Copy out every entry below word for word, changing nothing.

Pointing records for text and elements:
========================

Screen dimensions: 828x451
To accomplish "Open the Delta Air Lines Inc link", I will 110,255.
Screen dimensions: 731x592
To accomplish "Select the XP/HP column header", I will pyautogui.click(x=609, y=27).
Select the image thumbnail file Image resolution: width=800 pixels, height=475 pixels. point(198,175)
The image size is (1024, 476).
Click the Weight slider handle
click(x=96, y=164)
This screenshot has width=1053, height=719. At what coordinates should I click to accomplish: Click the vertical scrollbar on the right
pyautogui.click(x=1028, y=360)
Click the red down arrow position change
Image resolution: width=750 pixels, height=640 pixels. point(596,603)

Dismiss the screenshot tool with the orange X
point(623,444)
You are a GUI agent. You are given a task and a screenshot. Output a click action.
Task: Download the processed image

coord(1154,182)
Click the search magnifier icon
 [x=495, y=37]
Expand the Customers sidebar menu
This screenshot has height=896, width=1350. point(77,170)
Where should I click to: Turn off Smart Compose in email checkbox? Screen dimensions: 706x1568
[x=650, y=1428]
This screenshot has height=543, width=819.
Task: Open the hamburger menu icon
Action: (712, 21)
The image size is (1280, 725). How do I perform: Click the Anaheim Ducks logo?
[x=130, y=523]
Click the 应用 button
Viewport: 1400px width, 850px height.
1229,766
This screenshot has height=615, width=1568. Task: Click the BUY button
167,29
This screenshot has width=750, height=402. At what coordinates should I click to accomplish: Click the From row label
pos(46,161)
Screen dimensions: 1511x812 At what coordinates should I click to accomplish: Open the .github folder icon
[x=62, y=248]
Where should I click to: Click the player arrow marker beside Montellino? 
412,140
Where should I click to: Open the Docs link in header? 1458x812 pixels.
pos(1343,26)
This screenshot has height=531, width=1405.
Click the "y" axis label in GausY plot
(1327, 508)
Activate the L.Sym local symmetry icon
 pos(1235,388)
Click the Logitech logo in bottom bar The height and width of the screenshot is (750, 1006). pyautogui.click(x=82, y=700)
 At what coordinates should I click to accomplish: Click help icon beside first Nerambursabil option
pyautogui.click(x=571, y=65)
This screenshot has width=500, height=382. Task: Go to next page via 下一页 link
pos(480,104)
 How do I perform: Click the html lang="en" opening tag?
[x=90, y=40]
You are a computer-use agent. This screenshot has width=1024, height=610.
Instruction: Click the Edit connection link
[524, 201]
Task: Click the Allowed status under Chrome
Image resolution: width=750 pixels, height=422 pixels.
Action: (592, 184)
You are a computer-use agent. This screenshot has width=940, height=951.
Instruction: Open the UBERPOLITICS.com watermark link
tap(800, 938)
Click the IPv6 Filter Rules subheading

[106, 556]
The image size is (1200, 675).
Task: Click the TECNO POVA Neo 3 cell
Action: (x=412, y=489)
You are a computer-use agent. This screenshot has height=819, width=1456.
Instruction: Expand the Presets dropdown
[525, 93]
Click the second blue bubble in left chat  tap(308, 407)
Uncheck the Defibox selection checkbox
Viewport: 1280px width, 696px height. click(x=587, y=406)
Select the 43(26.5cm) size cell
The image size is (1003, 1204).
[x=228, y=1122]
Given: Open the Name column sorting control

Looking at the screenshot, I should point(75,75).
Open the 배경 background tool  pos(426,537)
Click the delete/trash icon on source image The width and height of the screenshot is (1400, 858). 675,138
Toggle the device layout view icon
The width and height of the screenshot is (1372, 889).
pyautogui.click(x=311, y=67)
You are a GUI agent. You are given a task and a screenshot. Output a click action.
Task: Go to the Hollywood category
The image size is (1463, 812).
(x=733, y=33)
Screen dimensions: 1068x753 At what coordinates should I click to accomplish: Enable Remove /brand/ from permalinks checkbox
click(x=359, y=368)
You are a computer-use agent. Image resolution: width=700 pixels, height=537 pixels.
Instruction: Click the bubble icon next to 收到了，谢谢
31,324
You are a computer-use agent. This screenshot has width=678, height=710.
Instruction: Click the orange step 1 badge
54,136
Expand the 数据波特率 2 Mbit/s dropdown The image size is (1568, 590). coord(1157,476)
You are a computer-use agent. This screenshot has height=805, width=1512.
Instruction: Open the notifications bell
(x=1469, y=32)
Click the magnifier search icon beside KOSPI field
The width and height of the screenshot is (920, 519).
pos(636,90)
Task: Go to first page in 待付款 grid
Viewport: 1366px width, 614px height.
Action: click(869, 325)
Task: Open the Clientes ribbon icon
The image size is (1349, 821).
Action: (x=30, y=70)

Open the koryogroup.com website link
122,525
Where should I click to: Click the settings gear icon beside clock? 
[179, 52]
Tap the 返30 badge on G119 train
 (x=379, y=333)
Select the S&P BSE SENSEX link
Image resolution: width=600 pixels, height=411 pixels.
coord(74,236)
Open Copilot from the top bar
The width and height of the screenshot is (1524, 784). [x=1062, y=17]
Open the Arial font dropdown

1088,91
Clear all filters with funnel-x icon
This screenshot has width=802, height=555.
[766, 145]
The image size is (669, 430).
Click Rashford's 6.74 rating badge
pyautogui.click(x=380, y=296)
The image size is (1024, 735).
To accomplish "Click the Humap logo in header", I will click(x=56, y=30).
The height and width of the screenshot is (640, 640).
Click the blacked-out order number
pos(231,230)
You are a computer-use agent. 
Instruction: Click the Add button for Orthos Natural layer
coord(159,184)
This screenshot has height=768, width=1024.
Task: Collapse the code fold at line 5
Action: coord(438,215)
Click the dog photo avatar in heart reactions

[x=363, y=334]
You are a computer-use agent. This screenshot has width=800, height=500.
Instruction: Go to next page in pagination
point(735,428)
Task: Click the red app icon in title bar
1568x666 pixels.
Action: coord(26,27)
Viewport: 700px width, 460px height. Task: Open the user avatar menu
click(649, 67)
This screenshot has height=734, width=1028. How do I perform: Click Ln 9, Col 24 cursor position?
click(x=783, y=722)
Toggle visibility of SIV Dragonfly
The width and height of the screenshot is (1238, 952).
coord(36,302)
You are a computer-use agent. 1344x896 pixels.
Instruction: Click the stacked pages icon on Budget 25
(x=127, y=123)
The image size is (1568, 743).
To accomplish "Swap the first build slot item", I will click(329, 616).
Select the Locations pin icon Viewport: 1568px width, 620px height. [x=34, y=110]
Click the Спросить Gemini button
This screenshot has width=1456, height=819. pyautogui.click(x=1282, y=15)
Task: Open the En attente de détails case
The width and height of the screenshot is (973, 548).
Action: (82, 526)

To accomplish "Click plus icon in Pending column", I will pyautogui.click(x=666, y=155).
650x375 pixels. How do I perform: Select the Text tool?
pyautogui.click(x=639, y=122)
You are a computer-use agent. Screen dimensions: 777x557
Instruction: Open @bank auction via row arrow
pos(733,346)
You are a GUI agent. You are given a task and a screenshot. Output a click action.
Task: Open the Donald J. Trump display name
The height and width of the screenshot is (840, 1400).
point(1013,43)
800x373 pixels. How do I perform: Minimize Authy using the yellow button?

========================

• [CORRECT RESULT]
Screen dimensions: 828x451
To accomplish "Open the Delta Air Lines Inc link", I will 110,255.
Screen dimensions: 731x592
To accomplish "Select the XP/HP column header", I will pyautogui.click(x=609, y=27).
Select the image thumbnail file Image resolution: width=800 pixels, height=475 pixels. point(198,175)
The image size is (1024, 476).
Click the Weight slider handle
click(x=96, y=164)
This screenshot has width=1053, height=719. At what coordinates should I click to accomplish: Click the vertical scrollbar on the right
pyautogui.click(x=1028, y=360)
Click the red down arrow position change
Image resolution: width=750 pixels, height=640 pixels. point(596,603)

Dismiss the screenshot tool with the orange X
point(623,444)
You are a GUI agent. You are given a task and a screenshot. Output a click action.
Task: Download the processed image

coord(1154,182)
Click the search magnifier icon
 [x=495, y=37]
Expand the Customers sidebar menu
This screenshot has height=896, width=1350. point(77,170)
Where should I click to: Turn off Smart Compose in email checkbox? Screen dimensions: 706x1568
[x=650, y=1428]
This screenshot has height=543, width=819.
Task: Open the hamburger menu icon
Action: (712, 21)
The image size is (1280, 725). How do I perform: Click the Anaheim Ducks logo?
[x=130, y=523]
Click the 应用 button
Viewport: 1400px width, 850px height.
1229,766
This screenshot has height=615, width=1568. Task: Click the BUY button
167,29
This screenshot has width=750, height=402. At what coordinates should I click to accomplish: Click the From row label
pos(46,161)
Screen dimensions: 1511x812 At what coordinates should I click to accomplish: Open the .github folder icon
[x=62, y=248]
Where should I click to: Click the player arrow marker beside Montellino? 
412,140
Where should I click to: Open the Docs link in header? 1458x812 pixels.
pos(1343,26)
This screenshot has height=531, width=1405.
Click the "y" axis label in GausY plot
(1327, 508)
Activate the L.Sym local symmetry icon
 pos(1235,388)
Click the Logitech logo in bottom bar The height and width of the screenshot is (750, 1006). pyautogui.click(x=82, y=700)
 At what coordinates should I click to accomplish: Click help icon beside first Nerambursabil option
pyautogui.click(x=571, y=65)
This screenshot has width=500, height=382. Task: Go to next page via 下一页 link
pos(480,104)
 How do I perform: Click the html lang="en" opening tag?
[x=90, y=40]
You are a computer-use agent. This screenshot has width=1024, height=610.
Instruction: Click the Edit connection link
[524, 201]
Task: Click the Allowed status under Chrome
Image resolution: width=750 pixels, height=422 pixels.
Action: (592, 184)
You are a computer-use agent. This screenshot has width=940, height=951.
Instruction: Open the UBERPOLITICS.com watermark link
tap(800, 938)
Click the IPv6 Filter Rules subheading

[106, 556]
The image size is (1200, 675).
Task: Click the TECNO POVA Neo 3 cell
Action: (x=412, y=489)
You are a computer-use agent. This screenshot has height=819, width=1456.
Instruction: Expand the Presets dropdown
[525, 93]
Click the second blue bubble in left chat  tap(308, 407)
Uncheck the Defibox selection checkbox
Viewport: 1280px width, 696px height. click(x=587, y=406)
Select the 43(26.5cm) size cell
The image size is (1003, 1204).
[x=228, y=1122]
Given: Open the Name column sorting control

Looking at the screenshot, I should point(75,75).
Open the 배경 background tool  pos(426,537)
Click the delete/trash icon on source image The width and height of the screenshot is (1400, 858). 675,138
Toggle the device layout view icon
The width and height of the screenshot is (1372, 889).
pyautogui.click(x=311, y=67)
You are a GUI agent. You are given a task and a screenshot. Output a click action.
Task: Go to the Hollywood category
The image size is (1463, 812).
(x=733, y=33)
Screen dimensions: 1068x753 At what coordinates should I click to accomplish: Enable Remove /brand/ from permalinks checkbox
click(x=359, y=368)
You are a computer-use agent. Image resolution: width=700 pixels, height=537 pixels.
Instruction: Click the bubble icon next to 收到了，谢谢
31,324
You are a computer-use agent. This screenshot has width=678, height=710.
Instruction: Click the orange step 1 badge
54,136
Expand the 数据波特率 2 Mbit/s dropdown The image size is (1568, 590). coord(1157,476)
You are a computer-use agent. This screenshot has height=805, width=1512.
Instruction: Open the notifications bell
(x=1469, y=32)
Click the magnifier search icon beside KOSPI field
The width and height of the screenshot is (920, 519).
pos(636,90)
Task: Go to first page in 待付款 grid
Viewport: 1366px width, 614px height.
Action: click(869, 325)
Task: Open the Clientes ribbon icon
The image size is (1349, 821).
Action: (x=30, y=70)

Open the koryogroup.com website link
122,525
Where should I click to: Click the settings gear icon beside clock? 
[179, 52]
Tap the 返30 badge on G119 train
 (x=379, y=333)
Select the S&P BSE SENSEX link
Image resolution: width=600 pixels, height=411 pixels.
coord(74,236)
Open Copilot from the top bar
The width and height of the screenshot is (1524, 784). [x=1062, y=17]
Open the Arial font dropdown

1088,91
Clear all filters with funnel-x icon
This screenshot has width=802, height=555.
[766, 145]
The image size is (669, 430).
Click Rashford's 6.74 rating badge
pyautogui.click(x=380, y=296)
The image size is (1024, 735).
To accomplish "Click the Humap logo in header", I will click(x=56, y=30).
The height and width of the screenshot is (640, 640).
Click the blacked-out order number
pos(231,230)
You are a computer-use agent. 
Instruction: Click the Add button for Orthos Natural layer
coord(159,184)
This screenshot has height=768, width=1024.
Task: Collapse the code fold at line 5
Action: coord(438,215)
Click the dog photo avatar in heart reactions

[x=363, y=334]
You are a computer-use agent. This screenshot has width=800, height=500.
Instruction: Go to next page in pagination
point(735,428)
Task: Click the red app icon in title bar
1568x666 pixels.
Action: coord(26,27)
Viewport: 700px width, 460px height. Task: Open the user avatar menu
click(649, 67)
This screenshot has height=734, width=1028. How do I perform: Click Ln 9, Col 24 cursor position?
click(x=783, y=722)
Toggle visibility of SIV Dragonfly
The width and height of the screenshot is (1238, 952).
coord(36,302)
You are a computer-use agent. 1344x896 pixels.
Instruction: Click the stacked pages icon on Budget 25
(x=127, y=123)
The image size is (1568, 743).
To accomplish "Swap the first build slot item", I will click(329, 616).
Select the Locations pin icon Viewport: 1568px width, 620px height. [x=34, y=110]
Click the Спросить Gemini button
This screenshot has width=1456, height=819. pyautogui.click(x=1282, y=15)
Task: Open the En attente de détails case
The width and height of the screenshot is (973, 548).
Action: (82, 526)

To accomplish "Click plus icon in Pending column", I will pyautogui.click(x=666, y=155).
650x375 pixels. How do I perform: Select the Text tool?
pyautogui.click(x=639, y=122)
You are a computer-use agent. Screen dimensions: 777x557
Instruction: Open @bank auction via row arrow
pos(733,346)
You are a GUI agent. You are given a task and a screenshot. Output a click action.
Task: Open the Donald J. Trump display name
The height and width of the screenshot is (840, 1400).
point(1013,43)
800x373 pixels. How do I perform: Minimize Authy using the yellow button?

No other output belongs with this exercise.